* _Page text_
┏━━

Bruemmer has found four different Social Security numbers tied to his credit report. Two seemed to be transcription errors, while the other two likely stemmed from synthetic identity fraud, he suspects.
“That’s why it’s important always, in addition to monitoring your financial accounts, to do a spring cleaning of your credit file,” Bruemmer says.
6. File a police report
This step may seem like overkill, and it’s not as if detectives are going to doggedly hunt down the guy who used your card to buy a TV.
“Ninety-nine times out of a hundred, nothing else is going to happen after you file that report,” Douglas says.
Still, having that paperwork and police report number can come in handy if you become a victim of full-blown identity theft. Douglas recommends filing a report with the FTC while you’re at it. The FTC recently launched a site that helps guide you through the process.
“Maybe someday you get a call and they say you’re three months behind on your mortgage, and you’re like, ‘What mortgage?’” Douglas says. “It’s going to be tremendously to your benefit if you can say you’re a victim of identity theft, you’ve filed a police report, you’ve filed an FTC report and here’s all your paperwork.”
7. Consider a credit freeze
A credit freeze is somewhat of a nuclear option, as it involves completely locking down your credit so that no new accounts can be opened in your name (even by you). Although some states require the associated fees to be waived, you’ll generally have to pay to instate a freeze and lift it.
However, the idea of a stranger slithering their way into your identity far enough to use your credit card may very well have you considering the kill-it-with-fire method.

┗━━

* _Information given_
┏━━

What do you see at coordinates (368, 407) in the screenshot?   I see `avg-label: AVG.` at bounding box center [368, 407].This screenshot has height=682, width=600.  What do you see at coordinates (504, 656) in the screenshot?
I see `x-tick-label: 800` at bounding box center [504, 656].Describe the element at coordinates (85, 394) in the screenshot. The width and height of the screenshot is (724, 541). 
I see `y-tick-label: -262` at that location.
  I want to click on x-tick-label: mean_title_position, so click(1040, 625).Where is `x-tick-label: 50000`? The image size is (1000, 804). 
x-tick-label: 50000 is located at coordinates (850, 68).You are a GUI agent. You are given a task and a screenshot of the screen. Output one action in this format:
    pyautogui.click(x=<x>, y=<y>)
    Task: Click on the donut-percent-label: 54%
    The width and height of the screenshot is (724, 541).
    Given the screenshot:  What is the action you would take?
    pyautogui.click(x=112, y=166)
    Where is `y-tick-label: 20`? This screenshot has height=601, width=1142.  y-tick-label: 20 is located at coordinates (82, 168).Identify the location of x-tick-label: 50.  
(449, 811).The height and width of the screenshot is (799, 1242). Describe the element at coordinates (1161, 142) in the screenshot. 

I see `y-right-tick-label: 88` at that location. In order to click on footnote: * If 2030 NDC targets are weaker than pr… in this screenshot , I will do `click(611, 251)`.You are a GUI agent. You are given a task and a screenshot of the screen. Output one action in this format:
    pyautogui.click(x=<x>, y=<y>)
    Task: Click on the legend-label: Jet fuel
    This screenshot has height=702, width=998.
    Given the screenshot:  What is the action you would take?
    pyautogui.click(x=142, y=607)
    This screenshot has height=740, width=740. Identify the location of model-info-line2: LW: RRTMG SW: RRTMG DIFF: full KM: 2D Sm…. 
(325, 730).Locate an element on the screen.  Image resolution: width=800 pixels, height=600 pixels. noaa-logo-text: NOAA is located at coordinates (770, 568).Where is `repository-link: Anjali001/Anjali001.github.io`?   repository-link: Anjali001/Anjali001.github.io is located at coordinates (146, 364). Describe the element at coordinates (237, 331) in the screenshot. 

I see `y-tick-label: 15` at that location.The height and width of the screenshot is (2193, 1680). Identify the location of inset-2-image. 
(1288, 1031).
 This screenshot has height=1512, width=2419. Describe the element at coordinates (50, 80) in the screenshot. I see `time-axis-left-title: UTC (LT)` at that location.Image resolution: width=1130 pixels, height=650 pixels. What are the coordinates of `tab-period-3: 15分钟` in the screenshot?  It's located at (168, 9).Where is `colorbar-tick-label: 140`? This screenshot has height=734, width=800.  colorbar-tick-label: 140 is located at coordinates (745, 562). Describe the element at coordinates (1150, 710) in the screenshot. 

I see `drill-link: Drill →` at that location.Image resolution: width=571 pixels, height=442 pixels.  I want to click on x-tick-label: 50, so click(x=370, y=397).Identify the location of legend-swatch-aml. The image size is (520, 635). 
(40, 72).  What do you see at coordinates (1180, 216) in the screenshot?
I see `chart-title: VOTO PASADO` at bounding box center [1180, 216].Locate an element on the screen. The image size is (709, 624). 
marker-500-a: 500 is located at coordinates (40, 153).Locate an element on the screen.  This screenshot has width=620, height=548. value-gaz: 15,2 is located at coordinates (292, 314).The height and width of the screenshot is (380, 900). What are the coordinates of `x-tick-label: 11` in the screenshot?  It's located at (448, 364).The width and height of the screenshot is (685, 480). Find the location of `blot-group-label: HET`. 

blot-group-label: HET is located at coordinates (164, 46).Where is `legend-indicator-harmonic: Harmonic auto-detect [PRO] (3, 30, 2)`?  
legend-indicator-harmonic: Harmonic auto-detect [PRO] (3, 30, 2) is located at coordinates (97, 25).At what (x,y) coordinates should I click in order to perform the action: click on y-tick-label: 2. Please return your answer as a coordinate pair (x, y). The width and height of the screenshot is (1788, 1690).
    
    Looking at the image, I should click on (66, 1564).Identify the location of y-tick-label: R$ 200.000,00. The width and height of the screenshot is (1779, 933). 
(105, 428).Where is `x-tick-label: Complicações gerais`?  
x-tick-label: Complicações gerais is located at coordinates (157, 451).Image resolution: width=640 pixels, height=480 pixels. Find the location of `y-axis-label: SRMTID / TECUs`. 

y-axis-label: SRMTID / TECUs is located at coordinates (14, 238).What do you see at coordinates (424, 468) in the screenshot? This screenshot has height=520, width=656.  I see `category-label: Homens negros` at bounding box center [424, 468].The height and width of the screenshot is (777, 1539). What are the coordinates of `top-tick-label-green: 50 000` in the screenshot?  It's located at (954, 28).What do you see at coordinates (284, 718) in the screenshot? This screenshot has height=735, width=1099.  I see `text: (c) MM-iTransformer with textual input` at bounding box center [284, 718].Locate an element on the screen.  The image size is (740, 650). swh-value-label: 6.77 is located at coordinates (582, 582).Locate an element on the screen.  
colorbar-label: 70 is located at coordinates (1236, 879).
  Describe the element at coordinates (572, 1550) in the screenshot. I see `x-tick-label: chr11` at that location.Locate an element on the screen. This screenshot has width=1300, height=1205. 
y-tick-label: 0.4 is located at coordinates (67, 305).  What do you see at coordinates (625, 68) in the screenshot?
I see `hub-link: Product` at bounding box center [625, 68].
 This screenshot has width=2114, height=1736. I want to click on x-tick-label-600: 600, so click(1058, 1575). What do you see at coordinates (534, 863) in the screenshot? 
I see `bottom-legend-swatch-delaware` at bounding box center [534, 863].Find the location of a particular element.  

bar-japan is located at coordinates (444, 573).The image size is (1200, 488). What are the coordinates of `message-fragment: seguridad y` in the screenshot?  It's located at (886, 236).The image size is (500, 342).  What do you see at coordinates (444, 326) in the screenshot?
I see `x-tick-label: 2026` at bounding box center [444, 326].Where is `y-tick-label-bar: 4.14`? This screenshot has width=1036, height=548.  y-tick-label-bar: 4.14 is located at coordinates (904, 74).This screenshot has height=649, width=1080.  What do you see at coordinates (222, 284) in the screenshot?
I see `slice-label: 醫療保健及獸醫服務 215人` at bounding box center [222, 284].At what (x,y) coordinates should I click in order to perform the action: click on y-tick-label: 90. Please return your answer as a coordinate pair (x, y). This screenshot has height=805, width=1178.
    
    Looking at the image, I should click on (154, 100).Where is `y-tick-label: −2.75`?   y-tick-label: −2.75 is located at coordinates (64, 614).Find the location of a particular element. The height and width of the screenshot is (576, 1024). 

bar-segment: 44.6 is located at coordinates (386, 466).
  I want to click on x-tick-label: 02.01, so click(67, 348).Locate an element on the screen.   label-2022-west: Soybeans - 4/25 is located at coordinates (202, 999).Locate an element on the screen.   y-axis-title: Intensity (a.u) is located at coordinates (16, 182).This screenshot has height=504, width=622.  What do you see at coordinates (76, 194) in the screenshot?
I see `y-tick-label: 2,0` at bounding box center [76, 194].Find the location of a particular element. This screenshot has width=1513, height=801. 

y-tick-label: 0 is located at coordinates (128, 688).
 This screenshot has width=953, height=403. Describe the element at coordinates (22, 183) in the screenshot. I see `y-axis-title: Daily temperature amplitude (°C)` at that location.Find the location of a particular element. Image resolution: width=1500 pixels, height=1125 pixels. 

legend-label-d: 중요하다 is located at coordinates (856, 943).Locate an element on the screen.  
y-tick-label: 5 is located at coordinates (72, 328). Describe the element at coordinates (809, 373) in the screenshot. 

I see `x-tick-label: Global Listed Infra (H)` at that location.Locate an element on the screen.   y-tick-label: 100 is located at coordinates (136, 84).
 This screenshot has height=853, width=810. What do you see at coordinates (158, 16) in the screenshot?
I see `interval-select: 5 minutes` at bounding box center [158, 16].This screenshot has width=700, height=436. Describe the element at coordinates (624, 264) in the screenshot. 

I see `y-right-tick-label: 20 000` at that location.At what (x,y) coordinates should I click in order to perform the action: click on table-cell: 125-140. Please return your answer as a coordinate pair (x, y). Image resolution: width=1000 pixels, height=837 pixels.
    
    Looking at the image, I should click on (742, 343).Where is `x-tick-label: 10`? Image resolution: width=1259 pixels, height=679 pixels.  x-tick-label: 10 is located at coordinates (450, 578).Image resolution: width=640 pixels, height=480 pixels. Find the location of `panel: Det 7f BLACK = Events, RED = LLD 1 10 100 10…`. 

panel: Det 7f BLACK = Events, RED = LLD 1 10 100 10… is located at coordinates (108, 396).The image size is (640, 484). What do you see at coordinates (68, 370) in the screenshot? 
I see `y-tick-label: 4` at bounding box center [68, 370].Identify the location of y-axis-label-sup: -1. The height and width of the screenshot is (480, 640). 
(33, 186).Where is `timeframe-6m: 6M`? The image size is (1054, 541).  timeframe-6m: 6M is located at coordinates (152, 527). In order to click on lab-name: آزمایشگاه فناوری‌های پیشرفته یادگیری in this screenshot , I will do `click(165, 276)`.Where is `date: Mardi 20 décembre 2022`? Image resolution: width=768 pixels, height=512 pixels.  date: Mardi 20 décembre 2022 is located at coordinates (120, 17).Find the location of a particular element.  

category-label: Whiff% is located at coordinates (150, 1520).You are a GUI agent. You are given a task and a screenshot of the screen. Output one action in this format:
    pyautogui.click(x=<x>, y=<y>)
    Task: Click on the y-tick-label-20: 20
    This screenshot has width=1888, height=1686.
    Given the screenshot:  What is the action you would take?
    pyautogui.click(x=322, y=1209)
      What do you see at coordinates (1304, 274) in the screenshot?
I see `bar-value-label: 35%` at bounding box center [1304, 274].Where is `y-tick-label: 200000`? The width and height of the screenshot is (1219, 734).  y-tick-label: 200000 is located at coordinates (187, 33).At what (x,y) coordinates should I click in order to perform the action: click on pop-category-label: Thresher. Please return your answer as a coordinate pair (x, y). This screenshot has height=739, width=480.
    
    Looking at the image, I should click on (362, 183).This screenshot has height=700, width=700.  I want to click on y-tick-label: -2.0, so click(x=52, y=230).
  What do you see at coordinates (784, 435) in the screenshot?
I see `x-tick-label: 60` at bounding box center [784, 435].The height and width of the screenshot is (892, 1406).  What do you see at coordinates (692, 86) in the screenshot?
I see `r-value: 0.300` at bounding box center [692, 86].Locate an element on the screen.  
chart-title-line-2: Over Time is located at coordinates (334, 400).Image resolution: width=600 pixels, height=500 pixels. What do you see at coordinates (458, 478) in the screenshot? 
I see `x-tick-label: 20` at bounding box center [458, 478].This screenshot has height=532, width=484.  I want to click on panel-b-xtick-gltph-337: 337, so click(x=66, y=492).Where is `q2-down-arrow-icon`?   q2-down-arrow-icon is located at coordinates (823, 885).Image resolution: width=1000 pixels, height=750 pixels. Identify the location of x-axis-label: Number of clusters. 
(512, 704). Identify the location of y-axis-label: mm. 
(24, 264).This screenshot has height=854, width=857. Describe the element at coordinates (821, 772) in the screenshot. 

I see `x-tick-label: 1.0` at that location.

┗━━

* _Parts of the exercise_
1. Render this sentence from the identity theft passage in Spanish: "The FTC recently launched a site that helps guide you through the process."
2. From the identity theft passage, return unchanged the part that opens with the words containing "However, the idea" and closes with "the kill-it-with-fire method.".
The material comes from a source separate from the identity theft passage.

* _Answers to the problems_
1. La FTC lanzó recientemente un sitio que ayuda a guiarte a lo largo del proceso.

2.
However, the idea of a stranger slithering their way into your identity far enough to use your credit card may very well have you considering the kill-it-with-fire method.